Leicestershire County Council leader Nick Rushton wants to cut all their financial links with Russian firms.
Cllr Rushton has asked senior officers to review the local authority’s contracts spending and pension fund investments as Russian military forces smash their way across Ukraine.
Thousands of innocent civilians and members of the armed forces have already been killed as over a million refugees have fled their war-battered homeland.
Cllr Rushton is acting as tough international sanctions have been slapped on Russia and its oligarch leaders following the invasion which has shocked the world.
The urgent review has so far identified that the council has no contracts with Russian firms.
But the authority has about £10 million of its pension pot - 0.15 per cent of the total fund - invested with Russian companies.

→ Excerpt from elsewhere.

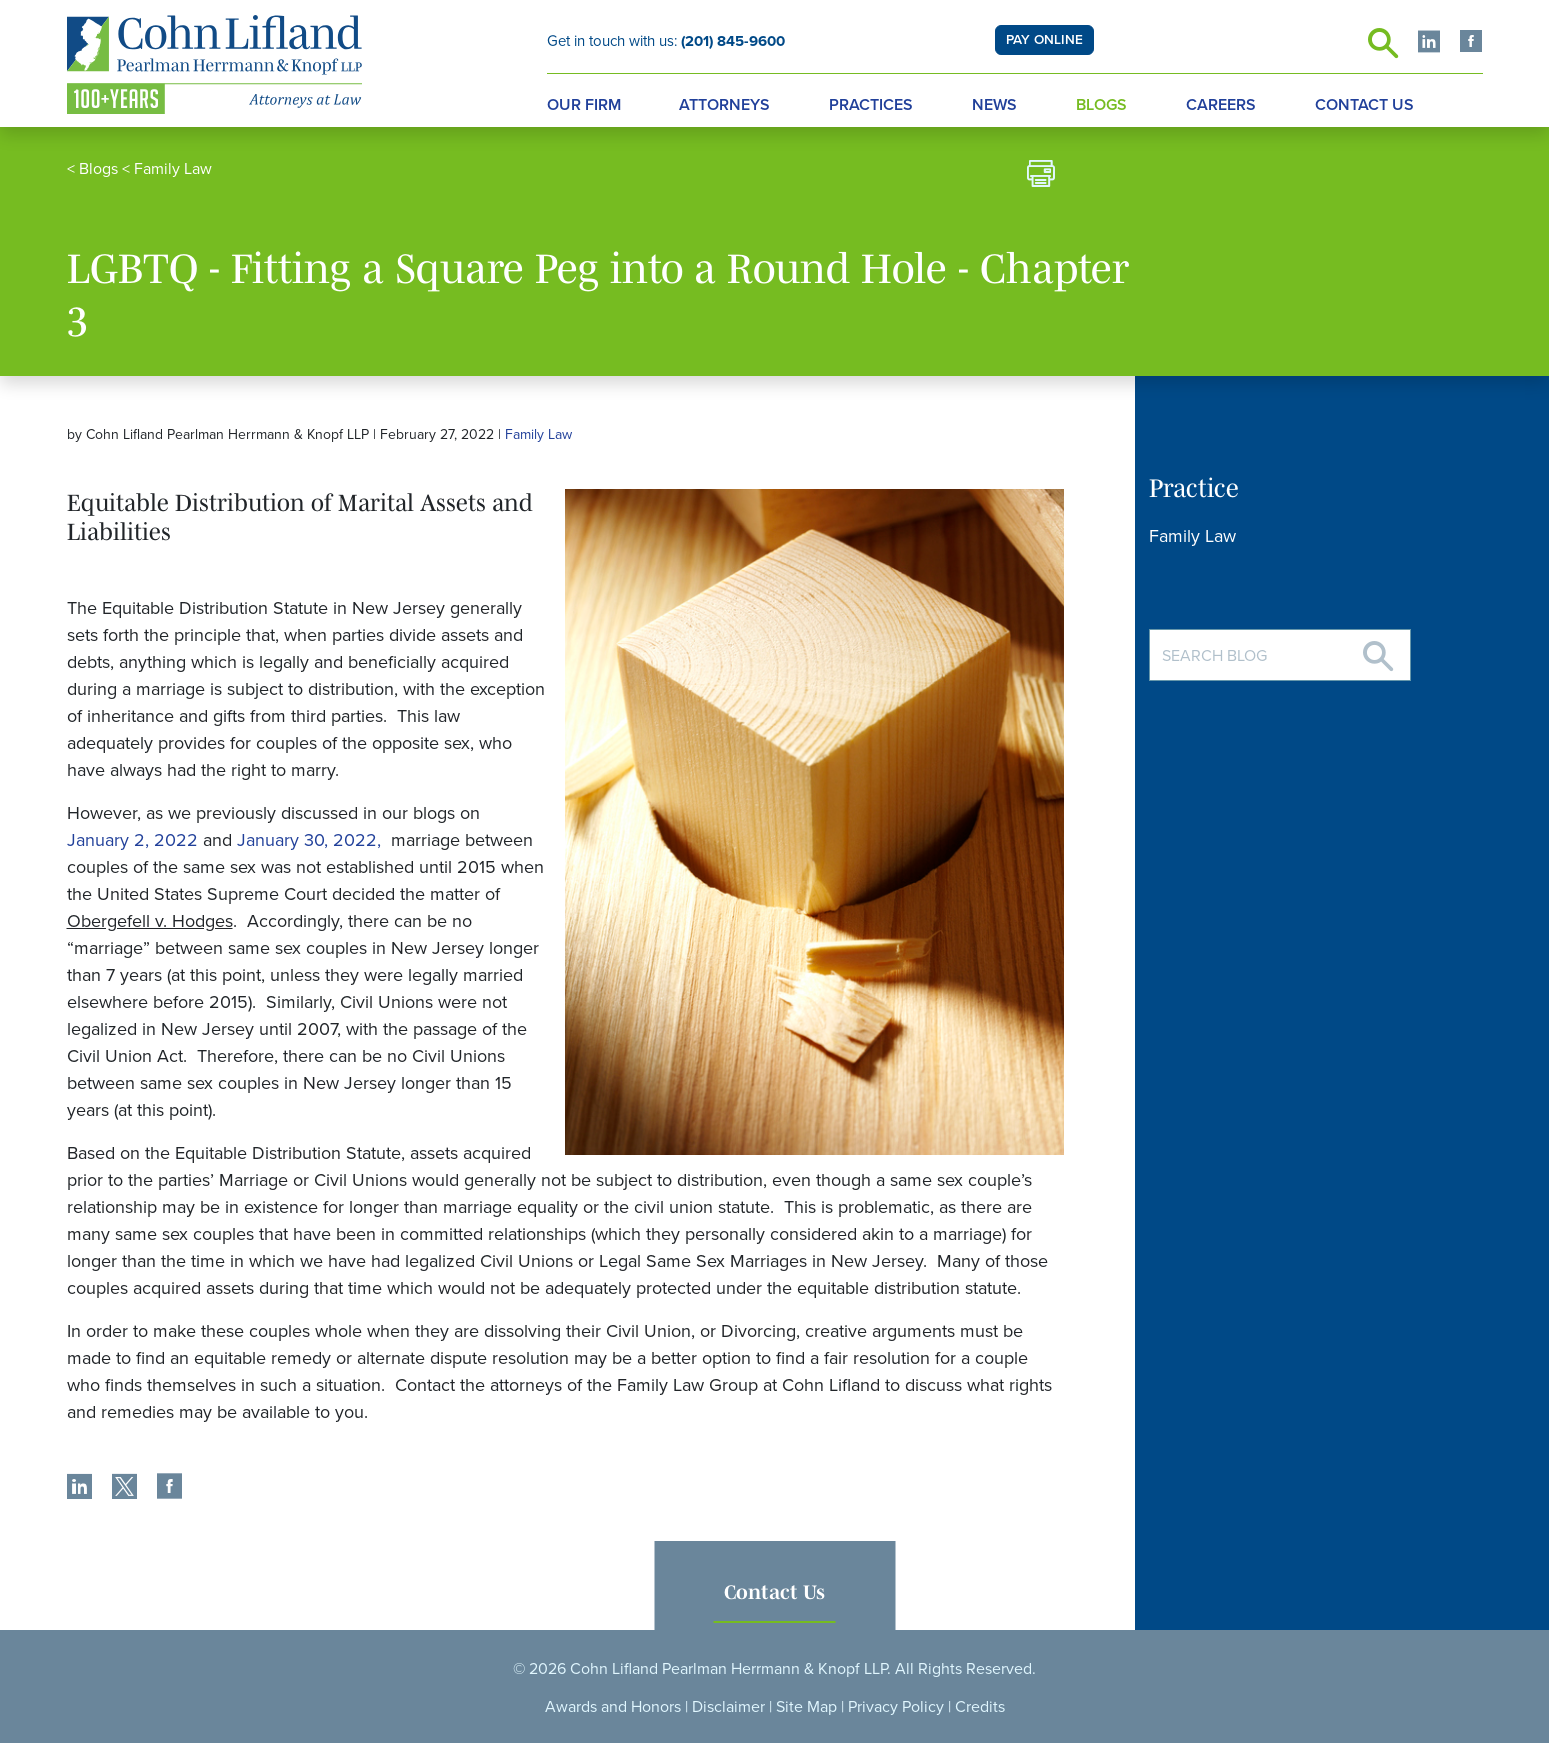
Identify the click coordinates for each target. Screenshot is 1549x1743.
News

“Western governments are tightening the economic stranglehold on Putin’s regime with sanctions and we want to do our part to force him to end the appalling violence and destruction he has unleashed on Ukraine.
“That’s why I asked for all county council contracts to be reviewed, our pension investments examined, and our purchasing looked at so we can extract ourselves from the Russian economy and play our part, however small, in bringing further pressure to bear on the Russia’s government,” said Cllr Rushton today.
“I’m pleased the council’s connections to Russia are very small indeed.
“We don’t lend money to Russian banks and never have.
“I want us to do all we can to bring further pressure to bear where we are able have some influence.
“That includes working, as quickly as we can with other local authorities, to remove the exposure we have through the pension fund,” insisted Cllr Rushton.
“I urge all local authorities, public bodies and businesses in the county to take urgent action to review any interests they may have in Russia.
“It’s the right and moral thing to do.”
Cllr Rushton and deputy council leader Cllr Deborah Taylor have already called for Leicestershire to do absolutely everything it can to offer a safe haven to shattered Ukrainian refugees.
The British Government has vowed to take over 200,000 refugees.
The United Nations says over a million terrified Ukrainians have already poured over their borders into neighbouring countries such as Poland, Hungary and Moldova as they flee the biggest conflict on European soil since the Second World War ended in 1945.